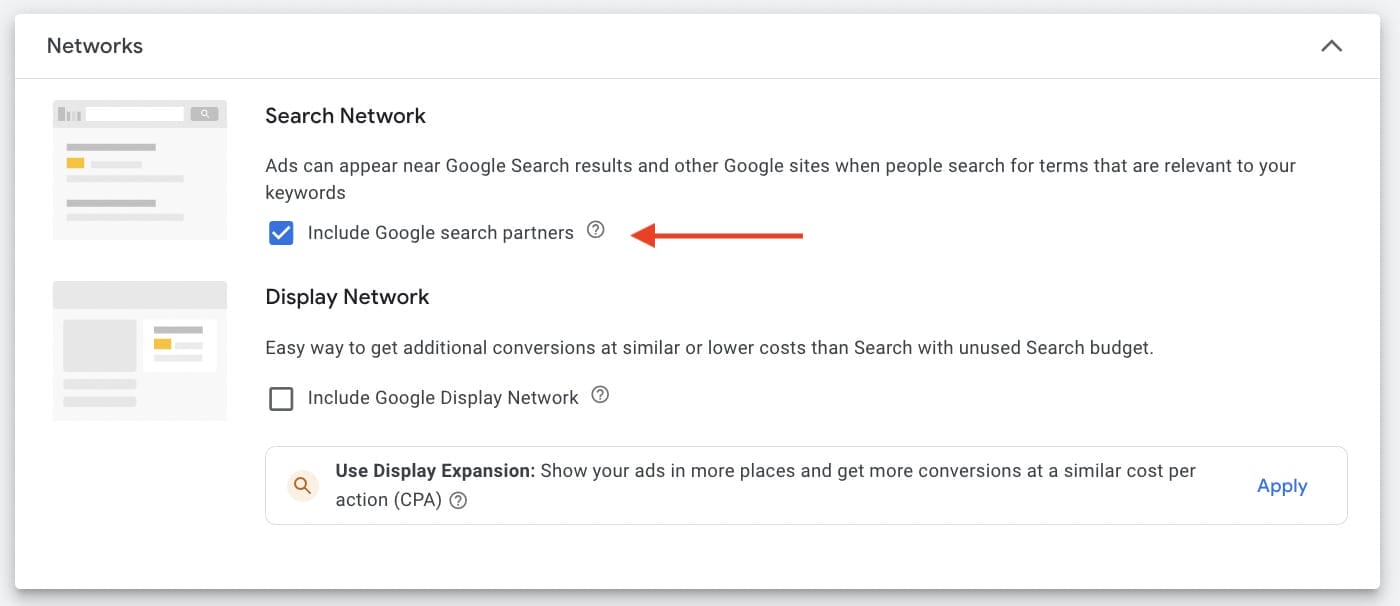Click the orange magnifier recommendation icon
Viewport: 1400px width, 606px height.
(x=302, y=485)
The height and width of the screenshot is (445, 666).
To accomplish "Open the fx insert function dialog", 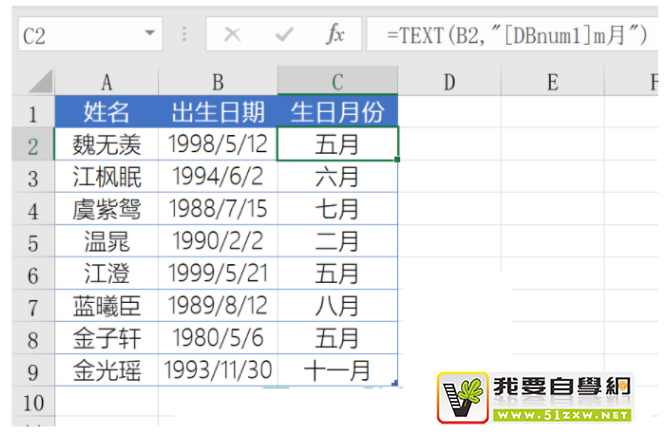I will pos(336,35).
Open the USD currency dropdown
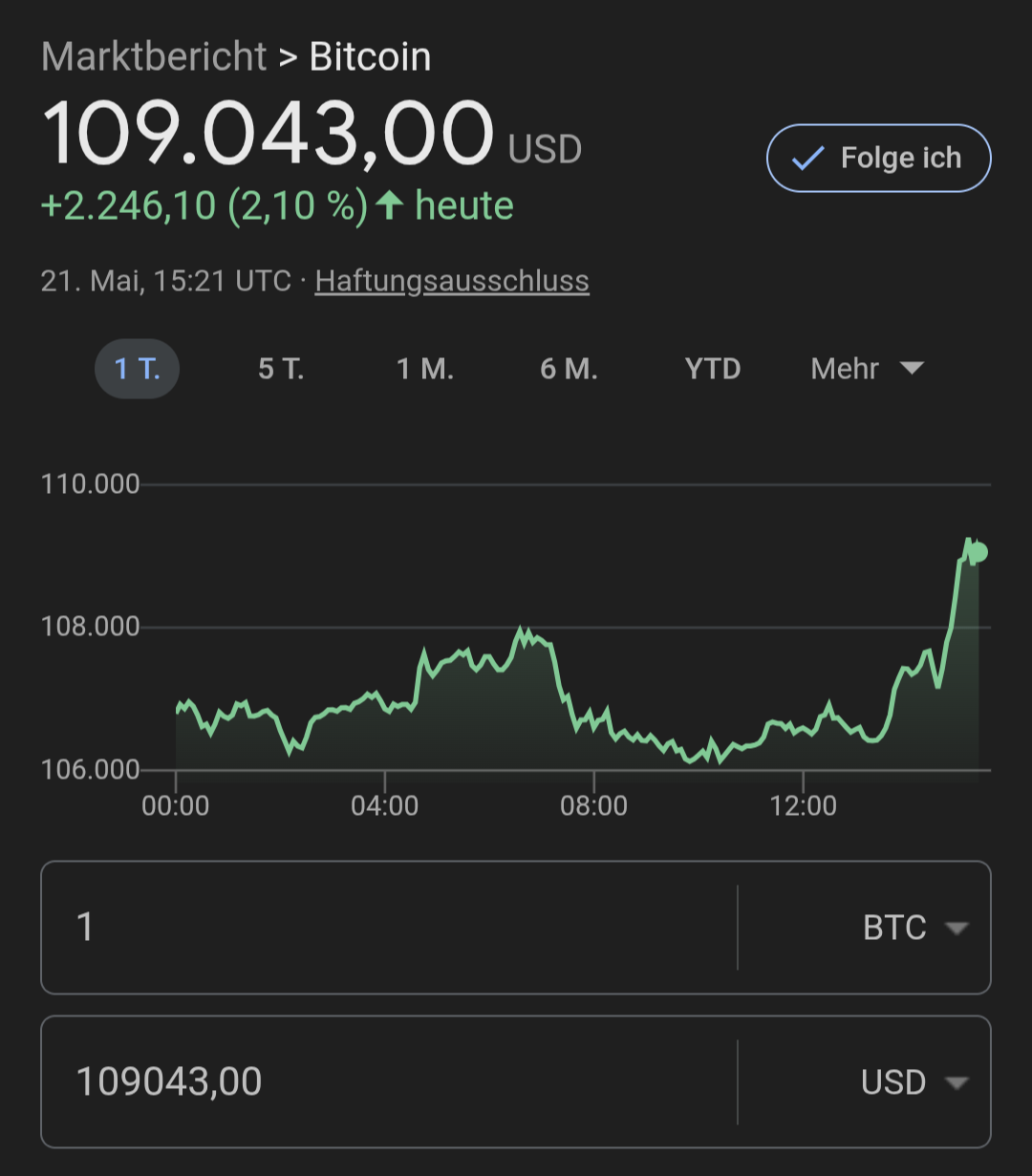Screen dimensions: 1032x1176 click(x=913, y=1082)
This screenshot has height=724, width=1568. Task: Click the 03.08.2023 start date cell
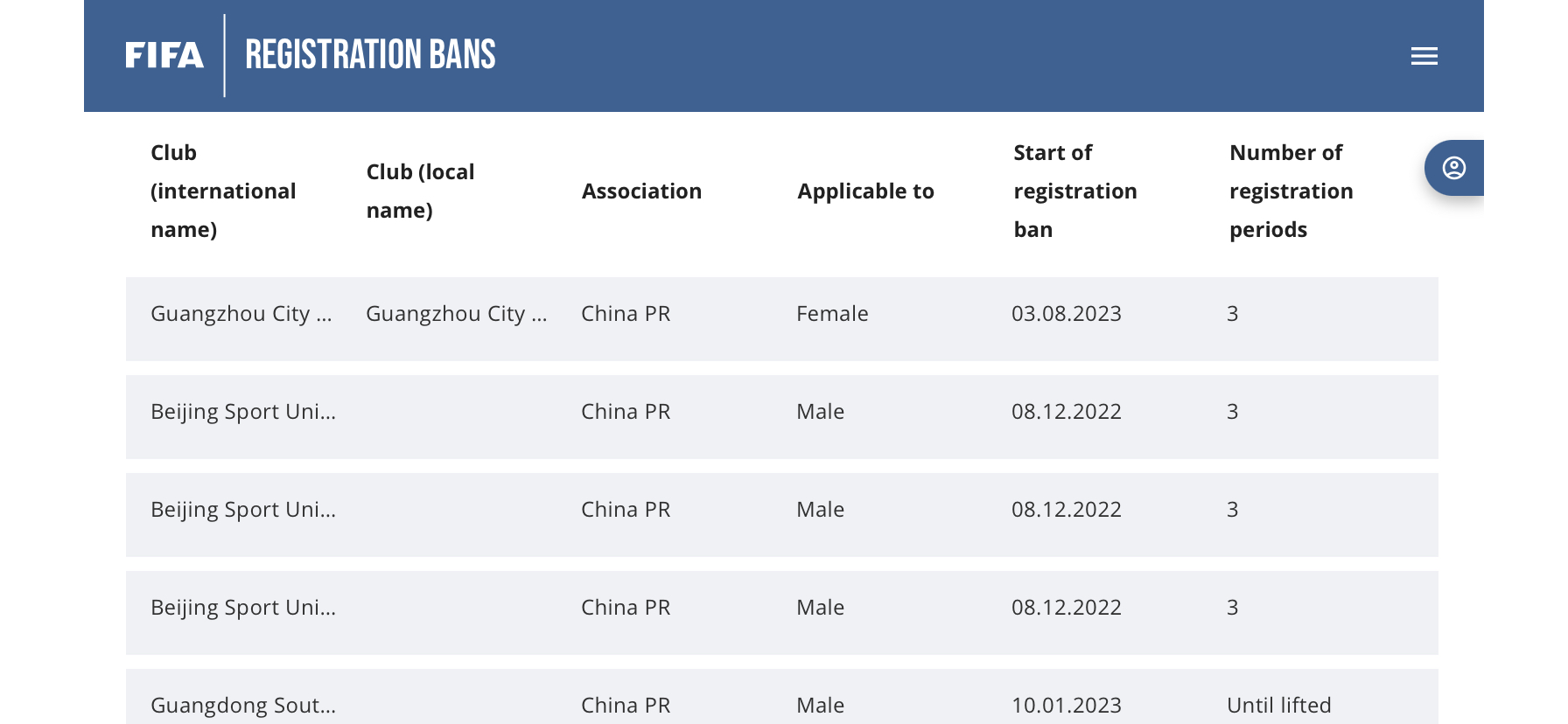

▸ **WORK INSTRUCTION**
From the data above, pick out each line containing "screenshot" and copy it.

▸ **ANSWER BOX**
The height and width of the screenshot is (445, 666).
This screenshot has height=724, width=1568. Task: Click the 03.08.2023 start date cell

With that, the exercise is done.